■ Görev talimatları:
• A. Yargıtay kararına göre katılan lehine ne kadar maktu vekâlet ücretine hükmedilmesi gerekir?
• B. Yargıtay kararında sayısıyla birlikte anılan mevzuatın tamamını sıralayın.

■ Sayfa alıntısı:
########
Abaküs Yazılım
7. Ceza Dairesi
Esas No: 2021/16686
Karar No: 2022/8678
Karar Tarihi: 28.04.2022

Yargıtay 7. Ceza Dairesi 2021/16686 Esas 2022/8678 Karar Sayılı İlamı

7. Ceza Dairesi         2021/16686 E.  ,  2022/8678 K.

    "İçtihat Metni"

    MAHKEMESİ :Asliye Ceza Mahkemesi
    SUÇ : 556 sayılı KHK'ya muhalefet
    HÜKÜM : Hükümlülük, erteleme, müsadere

    Yerel mahkemece verilen hüküm temyiz edilmekle; başvurunun süresi, kararın niteliği ve suç tarihine göre dosya okunduktan sonra Türk Milleti adına gereği görüşülüp düşünüldü;
    Katılan vekilinin tavzih isteyen dilekçesi temyiz dilekçesi olarak kabul edilip, temyizinin vekâlet ücretine hasren olduğu gözetilerek yapılan incelemede;
    Davaya Fikri ve Sınaî Haklar Ceza Mahkemesi sıfatıyla bakıldığından, karar tarihi itibarıyla yürürlükte bulunan Avukatlık Asgari Ücret Tarifesine göre katılan lehine 2.600,00 TL maktu vekâlet ücretine hükmedilmesi gerekirken eksik vekâlet ücreti tayini,
    Yasaya aykırı, katılan vekilinin temyiz itirazları bu nedenle yerinde görüldüğünden hükmün BOZULMASINA, bozma sebebi 5320 sayılı Yasanın 8/1. maddesi gereğince yürürlükte bulunan 1412 sayılı CMUK'nun 322. maddesi uyarınca yeniden yargılama yapılmasına gerek olmaksızın düzeltilebilir nitelikte bulunduğundan,
    Hüküm fıkrasından vekâlet ücretine ilişkin 8 numaralı bendin çıkartılarak yerine “Davaya Fikri ve Sınaî Haklar Ceza Mahkemesi sıfatıyla bakıldığından, karar tarihi itibarıyla yürürlükte bulunan Avukatlık Asgari Ücret Tarifesine göre 2.600,00 TL vekâlet ücretinin sanıktan alınarak katılana verilmesine” ibaresinin eklenmesi suretiyle hükmün istem gibi DÜZELTİLEREK ONANMASINA, 28.04.2022 tarihinde oy çokluğuyla karar verildi.
########
■ Sağlanan veriler:

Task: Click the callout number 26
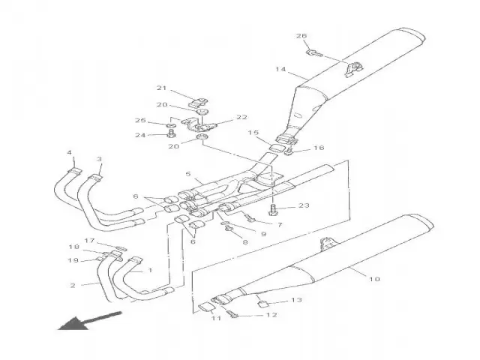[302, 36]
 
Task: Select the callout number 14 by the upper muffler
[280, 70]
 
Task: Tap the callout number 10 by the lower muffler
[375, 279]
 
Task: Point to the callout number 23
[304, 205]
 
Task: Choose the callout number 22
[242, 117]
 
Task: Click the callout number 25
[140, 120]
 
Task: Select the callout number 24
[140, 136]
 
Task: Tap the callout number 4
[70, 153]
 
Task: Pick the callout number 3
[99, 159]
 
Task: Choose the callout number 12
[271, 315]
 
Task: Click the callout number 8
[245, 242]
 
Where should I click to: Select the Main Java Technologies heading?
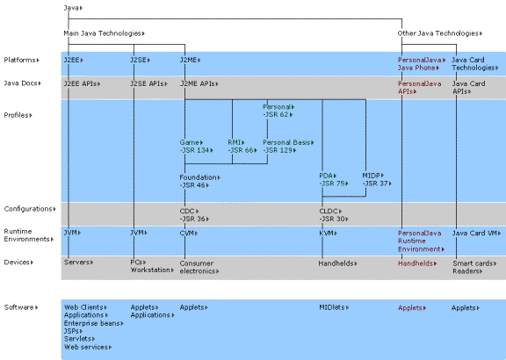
########
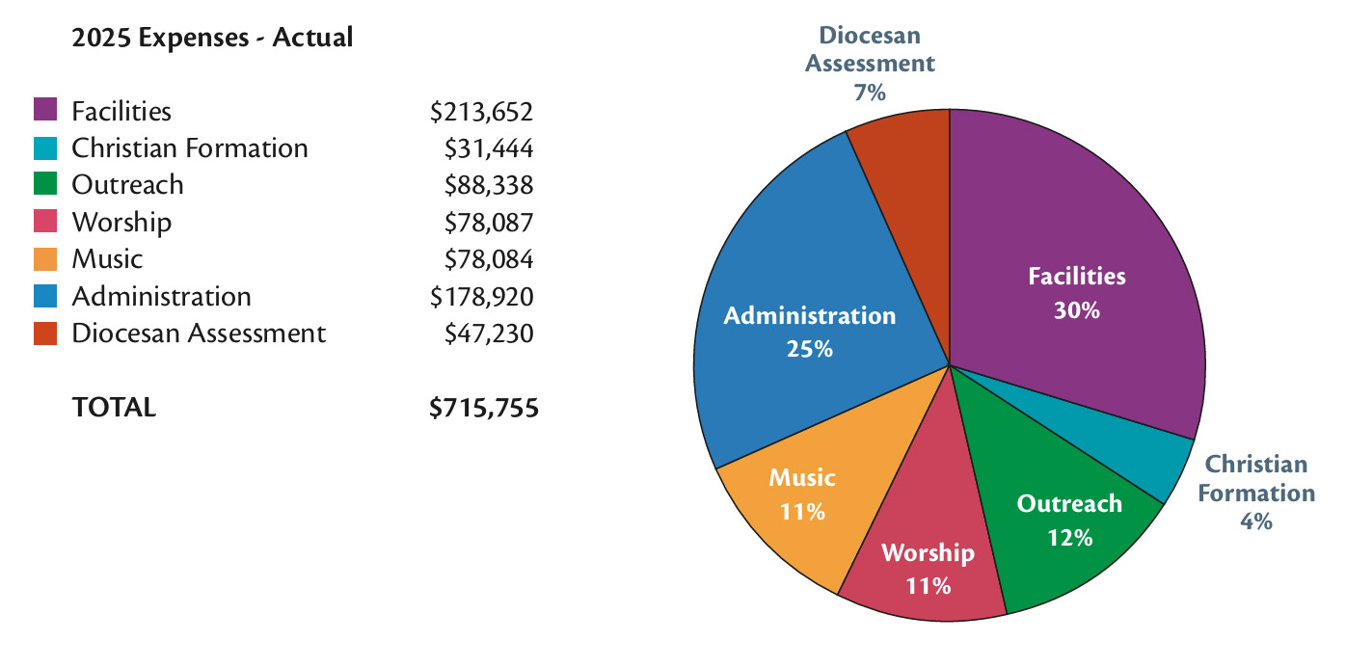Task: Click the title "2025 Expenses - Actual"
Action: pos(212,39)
########
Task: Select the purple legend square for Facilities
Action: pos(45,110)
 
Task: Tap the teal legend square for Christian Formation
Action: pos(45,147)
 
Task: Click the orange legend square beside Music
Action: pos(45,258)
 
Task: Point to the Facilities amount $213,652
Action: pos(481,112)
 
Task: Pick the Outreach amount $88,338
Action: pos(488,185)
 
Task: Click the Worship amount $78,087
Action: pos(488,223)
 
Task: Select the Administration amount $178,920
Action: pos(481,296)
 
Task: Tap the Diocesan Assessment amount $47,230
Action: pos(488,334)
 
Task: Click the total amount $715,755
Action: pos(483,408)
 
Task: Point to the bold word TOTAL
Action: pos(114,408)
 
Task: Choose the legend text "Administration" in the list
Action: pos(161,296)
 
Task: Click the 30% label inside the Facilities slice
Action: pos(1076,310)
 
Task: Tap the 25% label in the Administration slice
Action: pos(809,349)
########
■ Görevlere göre yanıtlar:
• A. Katılan lehine 2.600,00 TL maktu vekâlet ücretine hükmedilmesi gerekir.

• B. 556 sayılı KHK, 5320 sayılı Yasa, 1412 sayılı CMUK